» Task to complete: In the forum thread below, what is the name of the outdoor cat whose tail Cyndilou once shut in a car door?

» Selected passage:
▬▬▬

I am glad !!! Geez you are a calm chick! I wouldve been busy ripping off all the blinds in a rage of a panica attack:blink: Hugs to you and your little girl xx


----------



## donnad (Aug 22, 2006)

Poor baby...very scary! She must have been wondering what was going on.


----------



## Cyndilou (Jan 24, 2013)

Aww bless her heart. We have a cat outside named lil bit she isn't quite right and once I shut her tail in the car door not knowing it and she did t make a sound. Hubby found her there the next morning. She was fine thank goodness.


----------



## edelweiss (Apr 23, 2010)

Lisa, that IS scary! No matter how careful we are, they are one step ahead of us! I am glad my windows are all high, but who knows what kind of trouble they are dreaming up, most esp. Lisi! I am happy Maizey is ok & that you know to watch for this now.


----------



## Maizy Moo's Mum (Jul 4, 2012)

donnad said:


> Poor baby...very scary! She must have been wondering what was going on.


She did look so confused when I got to her she didn't move an inch!!!



Cyndilou said:


> Aww bless her heart. We have a cat outside named lil bit she isn't quite right and once I shut her tail in the car door not knowing it and she did t make a sound. Hubby found her there the next morning. She was fine thank goodness.


Oh bless her poor thing!



edelweiss said:


> Lisa, that IS scary! No matter how careful we are, they are one step ahead of us! I am glad my windows are all high, but who knows what kind of trouble they are dreaming up, most esp. Lisi! I am happy Maizey is ok & that you know to watch for this now.


I know I thought my house was pretty 'Maizy' safe but I was wrong!!!! :w00t:


----------



## Gongjoo (Dec 9, 2012)

poor baby!!! thank goodness she is ok!!!


----------



## babycake7 (Jan 30, 2012)

Oh my! That is super scary! Thank goodness she had the good sense to stay still. I had a horse that somehow got its leg hung up in a hay net once and she went down. Thank goodness she was still as stone and let me cut her leg out of it...if she would have moved, she would have busted her leg. And no good comes to horses with busted legs. I am so glad Maizy is okay.


----------



## hoaloha (Jan 27, 2012)

Oh, that is really scary! I think Obinis the same way as maizy- he would just wait until someone came to the rescue. So glad she wasn't harmed! Give her some hugs from me 


Sent from Petguide.com Free App


----------



## Sylie (Apr 4, 2011)

That is pretty scarey...but it does go to show you that mommy intuition is there. Always trust it.

▬▬▬

» Source data:
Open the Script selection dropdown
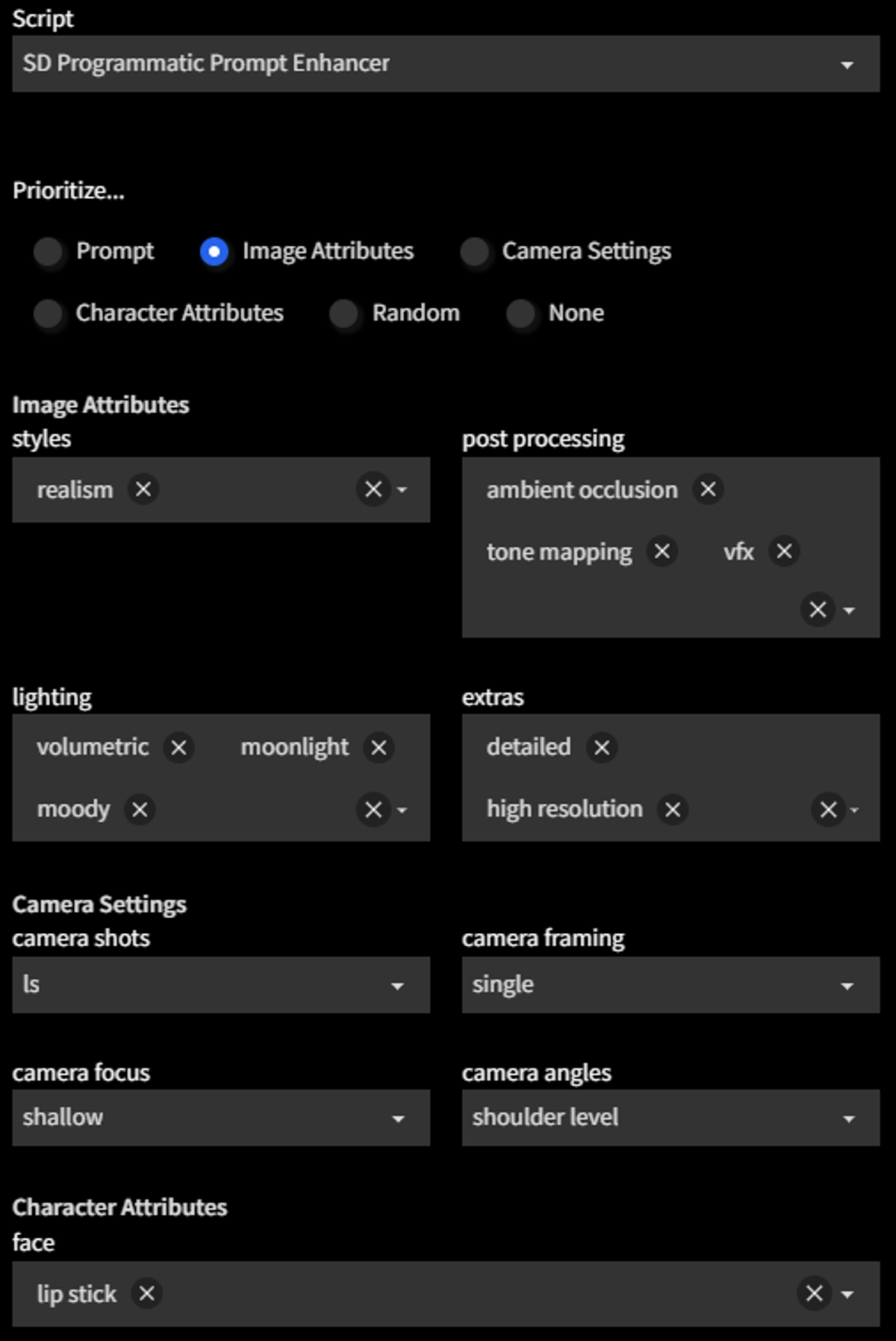896x1341 pixels. [846, 64]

▬▬▬

» Reply to the task: Lil bit